FERGUSON, Mo.— Protests along the street where an unarmed black teen was slain were considerably calmer Wednesday night after Attorney General Eric Holder visited with community leaders and the parents of Michael Brown, whose death sparked rioting.
{mosads}The crowd of protesters on West Florissant Avenue was smaller and calmer compared to the previous evening, when police in riot gear wielded batons and assault rifles to control the flow of people.
Holder said earlier in the day that he hoped his visit would have “a calming influence” on the area.
Capt. Ron Johnson of the Missouri Highway Patrol, who has taken charge of the large police presence summoned from around the state to Ferguson, said Holder’s visit gave people confidence that their demands for justice are making progress.
“I believe it lets this community know that their voices have been heard by the top law officer in the land,” he told reporters early Thursday morning.
Police made only six arrests Wednesday and early Thursday morning, compared to 47 arrests made the night before. An officer was struck by a water bottle, but there were no Molotov cocktails thrown, blazes set or shots fired.
Several people were arrested for failing to comply with orders to disperse.
The crowd Wednesday was smaller than on the previous evening, which was in turn smaller than Monday’s crowd.
“Tonight was a very good night in Ferguson,” Johnson said after the 11th straight night of protests since Brown, an 18-year-old local resident, was killed by a white police officer on Aug. 9.
Johnson thanked community leaders for working with police to rein in provocative acts from protesters.
Acting as President Obama’s emissary, Holder met with more than 50 community leaders earlier in the day at Florissant Valley Community College to hear their concerns about what many residents view as heavy-handed tactics by local law enforcement.
He also met privately with Brown’s parents for 20 minutes at the Eagleton federal courthouse in downtown St. Louis and promised them a “fair and independent inquiry” into their son’s death.
The predominantly African-American crowd of dissidents, however, gave Holder little credit, explaining the peaceful evening as the product of fatigue after 10 straight nights of stand-offs with the police and a deluge of rain at around 9 p.m. that kept people off the streets.
Bishop Timothy Woods of the First Free Will Baptist Church, who attended Wednesday’s protests to encourage peaceful demonstrating, said many protesters were encouraged by the presentation of evidence to a grand jury earlier in the day.
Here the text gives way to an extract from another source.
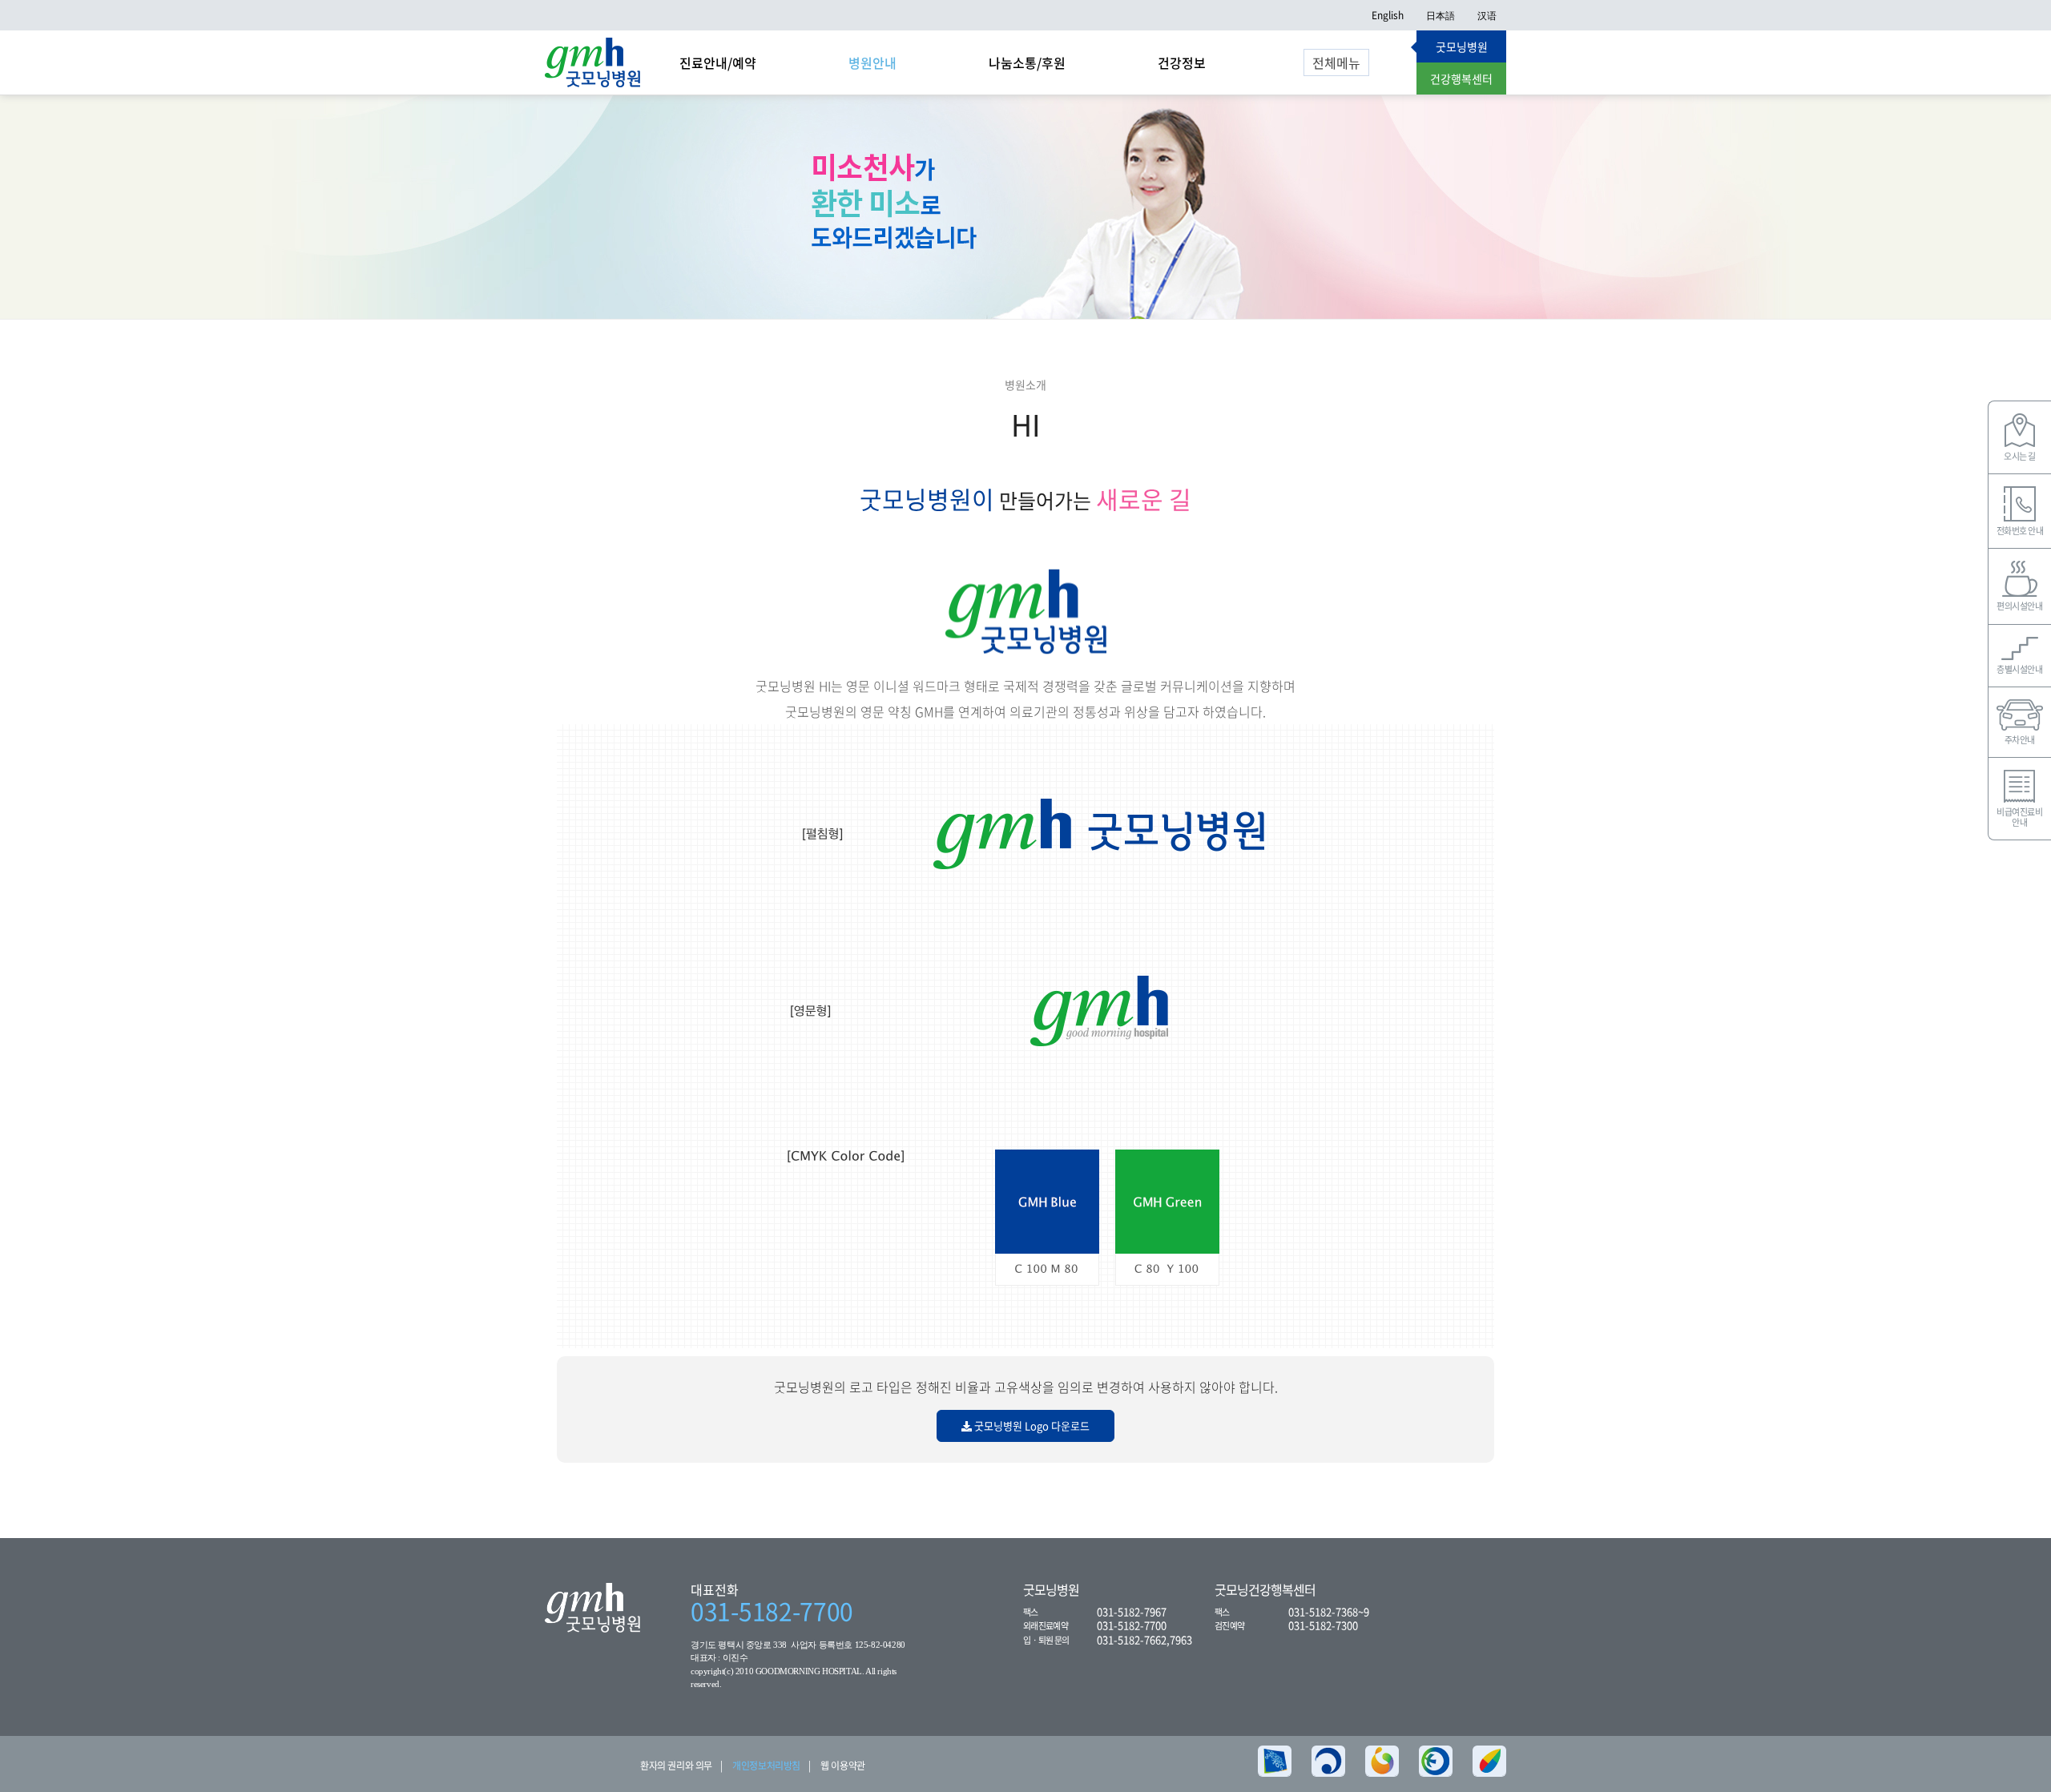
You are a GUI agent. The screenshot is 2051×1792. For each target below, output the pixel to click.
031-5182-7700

“There’s some form of movement to the case,” he said.
He also noted that people had been protesting throughout the day and some had gone home to rest up for the next day.
Artez Hurston, age 34, said many young African-American males did not want to return to the commercial strip where protesters have squared off against police because they were “tired of getting tear-gassed” and “tired of being locked up.”
He said most protesters don’t want to return after being arrested, although he acknowledged his own arrest earlier in the week did not stop him from coming back.
Isaiah Daefort, age 18 and cloaked in a black mask, said an intense rain storm at around 9 p.m. dissuaded many people from joining the protest.
“The rain did it,” he said. “People thought it was going to thunderstorm.”
Johnson, however, dismissed the rain as the reason underlying the relatively calm night.
“Earlier in the week we had heavier rain than we had tonight and we sustained it longer and the crowds did not leave. Before the rain came, we [saw] a calm in the crowd,” he said.
Holder wrote an op-ed this week vowing to conduct a “fair and thorough” investigation into Brown’s death and urged protesters to refrain from violence.
“Although these acts have been committed by a very small minority — and, in many cases, by individuals from outside Ferguson — they seriously undermine, rather than advance, the cause of justice,” he wrote in the St. Louis Post-Dispatch.
He told FBI agents at the St. Louis field office Wednesday that he had assembled a “very experienced” team of prosecutors and agents to examine whether local police violated Brown’s civil rights.
He has deployed 40 FBI agents for the job.
Holder flew back to Washington after the meetings.